Hello! I just finished watching the 5 minute lecture on Logistic Regression in Week 2 of the Neural Networks and Deep Learning Course. In this lecture, prof. Andrew NG explains why linear regression is unsuitable for solving binary classification problems and says that logistic regression should be used instead.

He explains that given an input to the classifier, the output should be a probability value in the range of 0 to 1. Since the output value of the Linear Regression hypothesis function can be negative and also much greater than 1, it is not a good choice for Logistic Regression.

However, after the Linear Regression hypothesis function gives an output for a given input, can’t we take a threshold of say 0.5 and then change the output value to either a 0 or a 1 depending on whether it is lower or higher than the threshold? For example if the function outputs a value -241 then we can take it as 0 but if it outputs 0.51 or 210 then we can take the output as 1.

When I researched about this on the internet, I got the answer to my query. However that has landed me into another query. I understand that Linear Regression cannot be used with a threshold because a threshold of 0.5 may work for a dataset in the below link.

Can’t we take threshold as a hyperparameter and then algorithmically find the threshold value that results in the highest training set accuracy after we have fit our Linear Regression Model?

Hello Rashmi. Thanks for the reply! However I still have a query.

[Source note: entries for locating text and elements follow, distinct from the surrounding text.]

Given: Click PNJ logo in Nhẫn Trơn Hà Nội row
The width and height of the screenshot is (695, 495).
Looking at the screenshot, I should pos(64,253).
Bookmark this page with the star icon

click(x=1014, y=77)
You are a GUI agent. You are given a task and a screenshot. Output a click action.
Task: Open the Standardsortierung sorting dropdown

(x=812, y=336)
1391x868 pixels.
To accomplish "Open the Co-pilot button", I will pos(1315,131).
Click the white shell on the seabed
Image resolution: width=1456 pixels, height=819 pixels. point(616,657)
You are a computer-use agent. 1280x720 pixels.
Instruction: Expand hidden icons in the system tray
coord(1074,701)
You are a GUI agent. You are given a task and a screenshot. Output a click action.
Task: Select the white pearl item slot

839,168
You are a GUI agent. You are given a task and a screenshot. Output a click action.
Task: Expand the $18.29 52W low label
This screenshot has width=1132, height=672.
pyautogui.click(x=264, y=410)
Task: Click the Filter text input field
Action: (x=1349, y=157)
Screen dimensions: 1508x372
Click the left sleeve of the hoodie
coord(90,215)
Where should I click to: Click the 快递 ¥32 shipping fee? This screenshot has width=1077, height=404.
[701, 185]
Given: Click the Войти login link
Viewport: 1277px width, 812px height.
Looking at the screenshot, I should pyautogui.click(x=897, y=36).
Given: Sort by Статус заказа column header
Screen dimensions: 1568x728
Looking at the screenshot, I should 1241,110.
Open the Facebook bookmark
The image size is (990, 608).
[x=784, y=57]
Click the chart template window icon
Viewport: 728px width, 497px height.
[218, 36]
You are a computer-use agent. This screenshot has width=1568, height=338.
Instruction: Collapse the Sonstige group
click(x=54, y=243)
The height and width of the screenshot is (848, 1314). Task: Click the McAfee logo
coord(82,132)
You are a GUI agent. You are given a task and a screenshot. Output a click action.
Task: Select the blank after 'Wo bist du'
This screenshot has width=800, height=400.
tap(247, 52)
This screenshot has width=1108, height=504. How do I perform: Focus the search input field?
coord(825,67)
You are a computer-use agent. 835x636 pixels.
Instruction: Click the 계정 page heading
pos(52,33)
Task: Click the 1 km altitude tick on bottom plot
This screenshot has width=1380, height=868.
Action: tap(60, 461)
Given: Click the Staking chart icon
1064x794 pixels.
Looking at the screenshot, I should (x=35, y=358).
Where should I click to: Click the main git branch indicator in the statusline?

The thread you linked to mentions that linear regression is not apt for classification and that it can output values below 0 and above 1 as well which is undesirable. However, in my question I have mentioned that if we take care of all those caveats, then why can’t we use linear regression?

While doing a linear regression, we usually find parameters in the form: a1, a2…till a(n) such that they define the n-dimensional plan as: a1 x1 + a2 x2 + a3 x3 +…+ an xn + b = 0. This fits the n-dimensional data. Of course, not all data are linearly separable, so we try to find with different neural networks that can create much more complex decision boundaries. In the given figure, you can have an idea how linear and logistic regression works:

In the case of logistic regression, it tries to find a hyperplane in the input space (one of the best explanations provided by Paul sir), logistic regression in the neural networks makes a clear-cut demarcation between what is True and what is not True. (for example: in the case of a spam mail; it defines whether the mail is spam or not).

Here, we are doing this calculation for factors like coefficients and bias for a given linear transformation that gives us the minimal cost. Thus, we can express the entire equation including the coefficient and bias for a logistic regression as w.T\dot x + b = 0.

But, when the data is not linearly separable, logistic regression doesn’t work appropriately. In that case, we try doing polynomial expansion of the data at the first place and then we perform the logistic regression over the expanded data. Thus, data plays a very significant role in every manner, as there is no such guarantee that after performing this process, we would get a profound hyperplane that could divide the samples in asked format.

Hello Rashmi. Thanks for replying! I truly appreciate your effort and I apologize for any inconvenience caused from my side. However I still have a query.

I totally agree with you about how logistic regression is well suited for classification since it can find a hyperplane that can make a clear demarcation between what is True and what is not.

I also agree that linear regression might not be well suited for a classification task due to several reasons. I have mentioned those reasons as well in my initial question.

However, if we solve all these problems is it possible for linear regression to be suitable for classification? The solution to the problems has been proposed below by me.

Well, yes, you can apply threshold as a parameter in linear regression models for classification purposes with the use of Threshold Regression Models. Below is a pictorial representation on how applying threshold could change the graph of a linear-no threshold model.

The author considers two approaches for finding the maximum likelihood estimate of the threshold model parameters: exact and smooth and four kinds of threshold effects. Well, it’s a good read for those who are interested in finding out how setting threshold as a parameter could have an impact on the values.